Passage shown.

================================

Janger considered how much has changed as well as how far this state has to go.
“Michigan has a lot of work to do and it’s really important that we come together every year and remind ourselves and to rededicate to working for equality. It’s also wonderful to see all the religious organizations here too. I feel that the whole community, not just the LGBT, the whole community, is just coming together and recognizing fairness.”
And while there was a mass same-gender wedding ceremony on the capitol steps, and plenty of LGBT showing, allies were an important part of this year’s march and festivities. Like many people, Lansing Mayor Virg Bernero is an ally partially because he is close to someone who is gay. He shared his story with the crowd.
“I was blessed to grow up in a loving family, led primarily by my mother Virginia whose unlimited love and compassion spilled out into everything and everyone she touched,” Bernero said. “When my brother Victor confided to us that he was indeed gay, my mother’s response set the tone for the entire family. We simply loved him.
“Unfortunately classmates, co-workers and even some relatives were not so kind. My brother endured more rejection, ridicule, and outright hatred than a human being should. Maybe some of you…have felt some of those pains of rejection.
“Victor Bernero is no longer with us, but I remain outraged over the treatment he received decades ago at the hands of a supposedly civilized society, and I am committed to nothing less than justice, equality and acceptance for each of you.”
Having vocal elected officials is key to moving equality forward. Michigan Pride Co-Chair Emily Horvarth reminded the crowd of this.
“In this building behind me, this big beautiful gorgeous building behind me, we have senators and representatives who are actually introducing legislation to protect all families, recognize our children, and recognize our relationships as equal before the law. Find out who these representatives are and support them,” she told those gathered.
Another pressing issue for the LGBT community is HIV and AIDS. Activist and journalist Todd Heywood reminded attendees of this fact with his speech. He said that 10 percent of men who have sex with men who are in their 20s are infected with HIV, and that 60 percent of them don’t even know it. “We can change that by getting tested,” he said, stressing that there are new medications and news ways of preventing the disease’s transfer.
With the end of the rally, attendees moved to Old Town, where the music and fun of the festival began. Here Annette and Donna Perry-Belanger strolled through the crowd, donning wedding garb, holding hands and swaying to the melodies sung by Michigan artists like Untamed Beauty. Annette’s been to many prides over the years. But this was Donna’s first, and when asked her name, the blushing would-be bride whispered to her love “should we say them together?” To which Annette said, “Yes, that’s how it’s supposed to be.”
The festival spilled from the main party area of Old Town, flowing with tents and tables along a path through the woods of Adado Riverfront Park. There four generations of women walked along with their faces painted, and the youngest in a stroller. Tammy Stevenson, Tara Wicks, Samantha Garza and Al-Sammi Bain of Lansing enjoyed the diversity and community of the event.
“Every year its awesome. I thought it was a lot bigger this year. We always see everyone we know. Sometimes we only see people once a year so it’s great to say hi,” Stevenson said. “We just love the feeling of love and acceptance too.”
It wasn’t just local faces in the crowd either. Groups came from all over the state to march and to host booths, including MI-Love based in Ann Arbor, Mr. Friendly campaign based in Kalamazoo and Holland-Lakeshore PFLAG. The guest of honor though was a famous Hollywood personality Ross Matthews, who soaked up a bunch of Michigan love and encouraged Michiganders to keep up the fight towards equality.

================================

Source data.
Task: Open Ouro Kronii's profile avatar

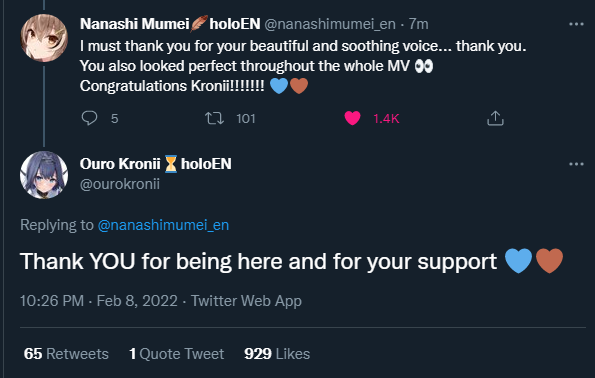Action: click(44, 175)
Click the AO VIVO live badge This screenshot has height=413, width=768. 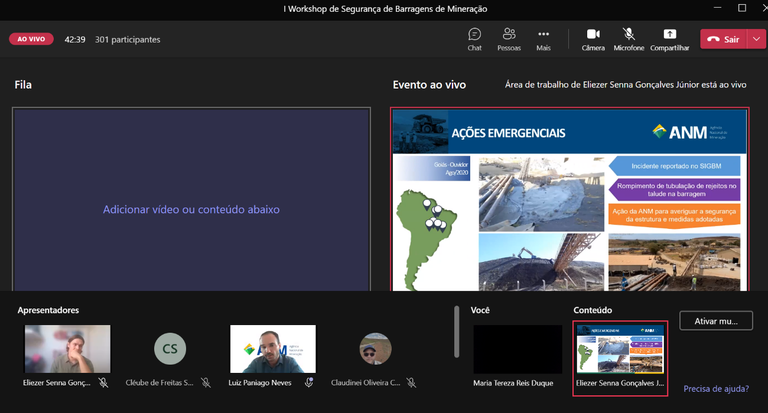[x=31, y=39]
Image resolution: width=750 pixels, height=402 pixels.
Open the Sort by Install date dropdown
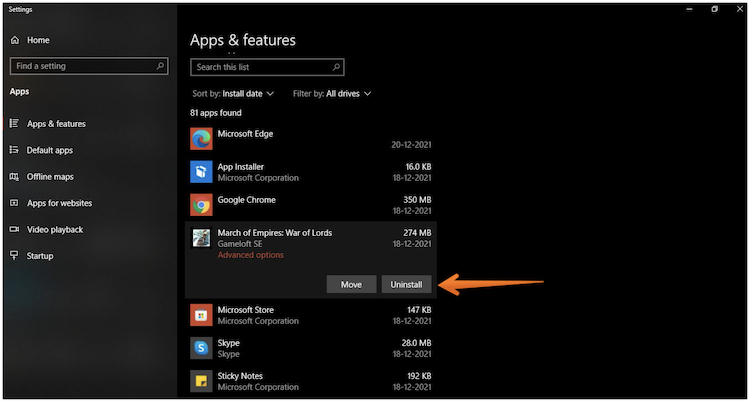(x=243, y=94)
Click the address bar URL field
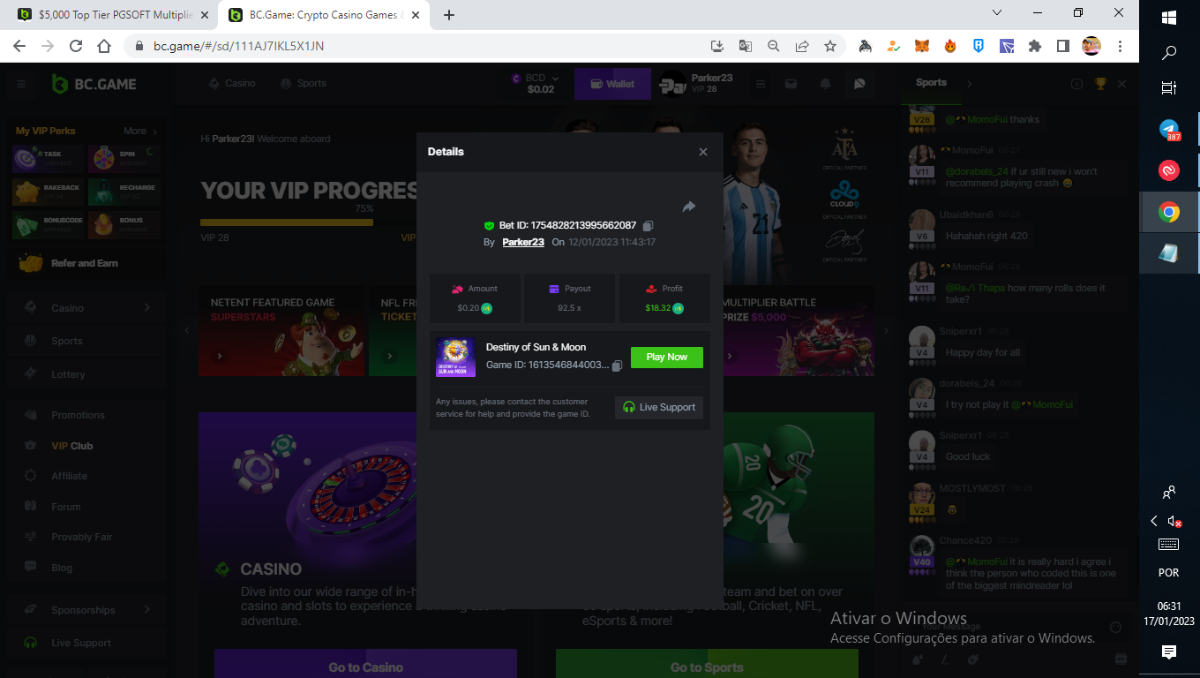Viewport: 1200px width, 678px height. (x=420, y=46)
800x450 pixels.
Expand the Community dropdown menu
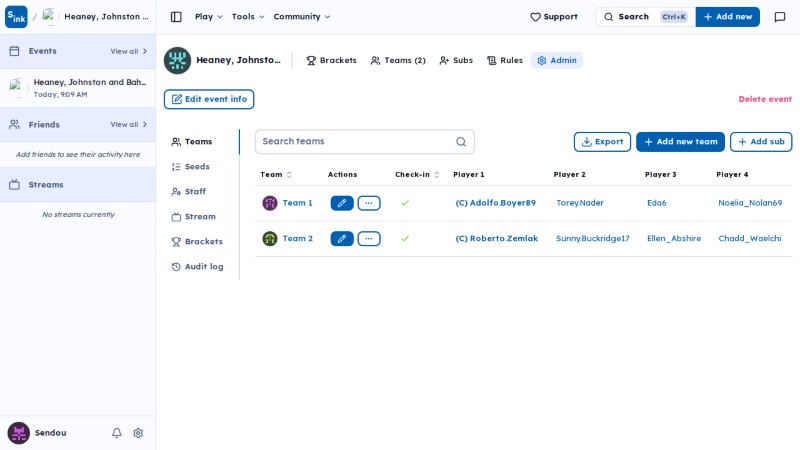[x=302, y=17]
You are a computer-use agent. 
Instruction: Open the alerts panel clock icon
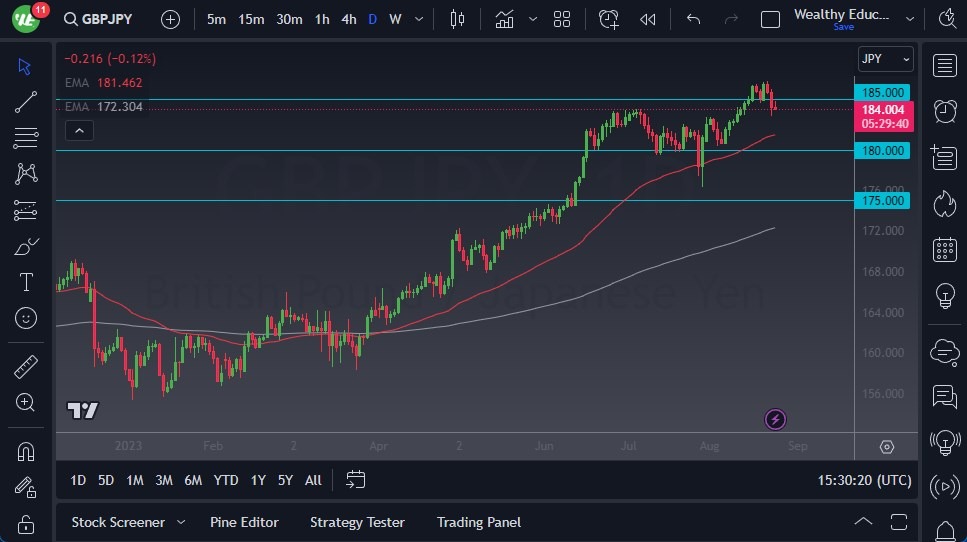tap(944, 110)

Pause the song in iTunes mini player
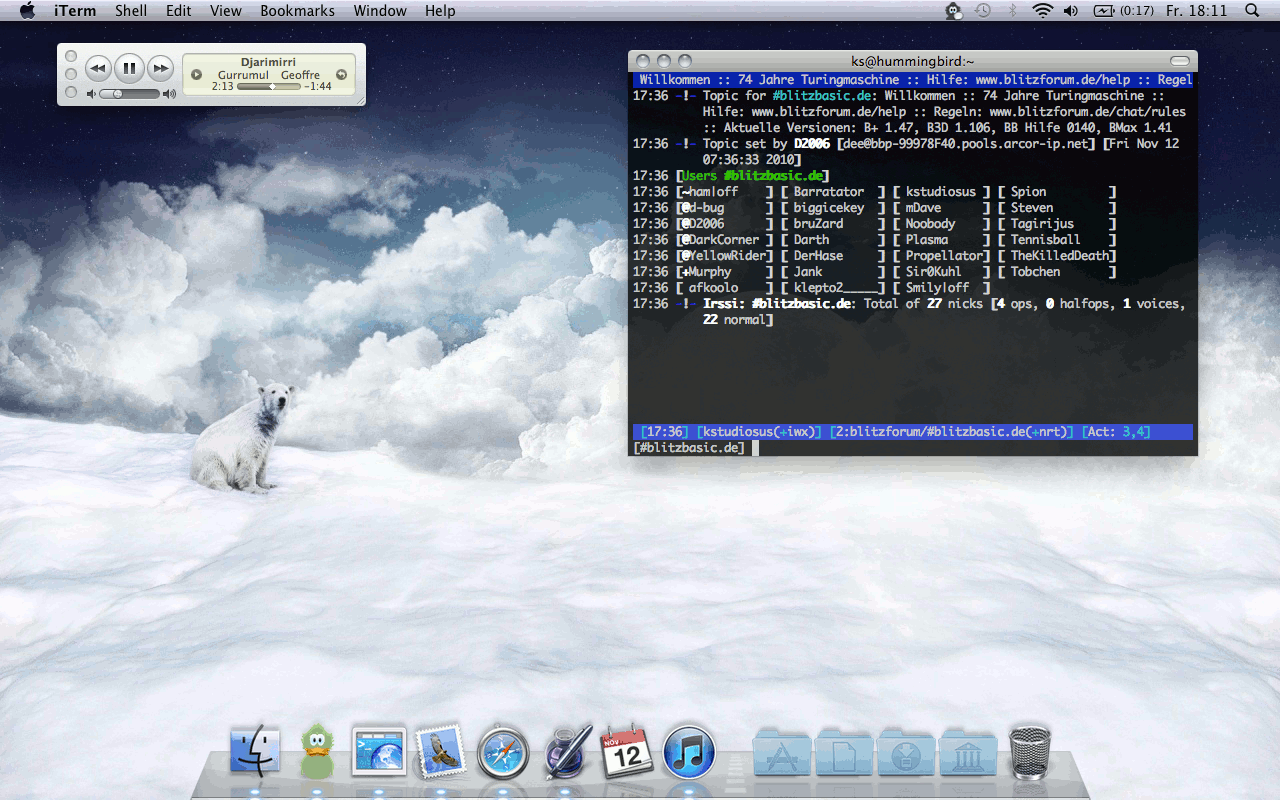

================================

Task set.
[1] According to the Michigan Pride article, where did attendees go when the rally ended?
[2] Reproduce the part of the Michigan Pride article that begins at the words "And while there" and stop after "with the crowd.".
The data is separate material from the Michigan Pride article.

Exercise results.
[1] They moved to Old Town.

[2]
And while there was a mass same-gender wedding ceremony on the capitol steps, and plenty of LGBT showing, allies were an important part of this year’s march and festivities. Like many people, Lansing Mayor Virg Bernero is an ally partially because he is close to someone who is gay. He shared his story with the crowd.